I am using machine learning to create a land use regression model. My inputs are geographic coordinates. These I use to extract 80x80 meter satellite images or maps to feed the model.
Lets take the example of a neural network:
Existence: The solution will always exist for any finite input. It may overflow if the input and/or weights are unreasonable large, but the solution exists in principle.
Unique: The solution will be unique by definition. Of course, the training data may have non-unique outputs for their inputs due to measurement noise, but the resulting model will only produce one output given an input.
Continuity: Hadamards last criterion I am uncertain how to adjust to land use regression. While neural networks are function compositions of continuous functions and thus continuous themselves, the input images are not; If the modelspace is a CNN that takes satellite images as inputnot; The border between various object, wallslike houses and street will suddenly appear as you scan across a citystreets, form discontinuities.

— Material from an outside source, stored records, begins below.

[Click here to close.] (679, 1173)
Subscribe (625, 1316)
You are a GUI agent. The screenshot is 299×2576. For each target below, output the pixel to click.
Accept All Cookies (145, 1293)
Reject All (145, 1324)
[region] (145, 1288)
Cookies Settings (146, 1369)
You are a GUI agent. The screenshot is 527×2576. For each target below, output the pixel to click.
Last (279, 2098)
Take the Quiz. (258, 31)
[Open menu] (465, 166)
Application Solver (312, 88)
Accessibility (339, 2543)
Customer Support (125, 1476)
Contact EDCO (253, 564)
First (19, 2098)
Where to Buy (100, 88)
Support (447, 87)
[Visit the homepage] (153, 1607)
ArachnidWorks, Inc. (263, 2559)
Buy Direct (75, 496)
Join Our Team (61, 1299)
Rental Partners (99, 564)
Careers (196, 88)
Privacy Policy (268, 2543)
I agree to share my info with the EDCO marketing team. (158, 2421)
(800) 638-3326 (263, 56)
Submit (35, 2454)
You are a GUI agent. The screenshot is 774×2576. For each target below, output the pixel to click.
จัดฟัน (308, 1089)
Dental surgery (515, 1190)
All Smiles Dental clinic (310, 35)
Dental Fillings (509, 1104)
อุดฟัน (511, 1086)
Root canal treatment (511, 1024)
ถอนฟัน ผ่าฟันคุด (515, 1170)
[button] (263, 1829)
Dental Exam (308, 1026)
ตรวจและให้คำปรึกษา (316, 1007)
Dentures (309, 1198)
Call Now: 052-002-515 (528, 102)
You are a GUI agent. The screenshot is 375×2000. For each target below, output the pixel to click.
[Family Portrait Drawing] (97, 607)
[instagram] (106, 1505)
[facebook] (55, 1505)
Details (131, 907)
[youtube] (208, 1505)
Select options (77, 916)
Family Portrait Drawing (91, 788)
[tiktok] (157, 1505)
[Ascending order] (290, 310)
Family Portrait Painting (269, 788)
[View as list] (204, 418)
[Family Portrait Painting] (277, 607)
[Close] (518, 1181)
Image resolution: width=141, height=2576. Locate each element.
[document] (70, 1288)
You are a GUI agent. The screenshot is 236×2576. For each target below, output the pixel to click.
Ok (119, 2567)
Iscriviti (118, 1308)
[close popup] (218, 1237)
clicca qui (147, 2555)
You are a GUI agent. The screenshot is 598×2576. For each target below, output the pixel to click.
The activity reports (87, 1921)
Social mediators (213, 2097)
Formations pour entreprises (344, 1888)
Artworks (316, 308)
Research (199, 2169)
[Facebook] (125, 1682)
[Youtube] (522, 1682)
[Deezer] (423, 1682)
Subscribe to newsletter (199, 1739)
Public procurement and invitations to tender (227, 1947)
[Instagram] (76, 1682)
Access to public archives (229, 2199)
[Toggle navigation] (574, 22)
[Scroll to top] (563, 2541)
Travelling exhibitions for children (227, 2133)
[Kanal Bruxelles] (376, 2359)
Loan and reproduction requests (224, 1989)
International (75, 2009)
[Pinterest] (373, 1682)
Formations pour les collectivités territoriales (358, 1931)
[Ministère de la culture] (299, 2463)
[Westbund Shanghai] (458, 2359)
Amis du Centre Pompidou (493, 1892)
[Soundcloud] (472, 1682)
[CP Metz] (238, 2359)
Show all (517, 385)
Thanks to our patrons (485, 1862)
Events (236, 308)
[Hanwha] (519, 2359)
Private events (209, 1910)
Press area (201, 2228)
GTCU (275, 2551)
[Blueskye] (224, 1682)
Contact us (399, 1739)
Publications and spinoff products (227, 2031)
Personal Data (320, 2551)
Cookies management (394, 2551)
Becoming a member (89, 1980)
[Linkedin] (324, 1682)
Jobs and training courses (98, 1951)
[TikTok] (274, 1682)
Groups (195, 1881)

Sure, if I deform what's inside the image continuously, there is no issue, but how can I allow, lets say, a new street continuously enter the image? If I start scanning over a street, and I do it as a function of time, there will be a time $t_n$ in which the image $I(t_n)$ does not contain the street but after which $I(t_n +\delta)$ will include the street for all $\delta>0$ (as long as $\delta$ is not so large that the street has left on the opposite side of the image). This is a discontinuity that would lead to discontinuous output as well, and thus contradict Hadamards final property.
What is the correct way to think about this if I want it to be well-posed? I mean, I guess I can consider my inputs as a local statistic of sorts while my actual input is the entire globe... But, how would one go about making land-use regression well posed? Or for that sake, any problem where the input is a rectangular subset of Earth as seen from space.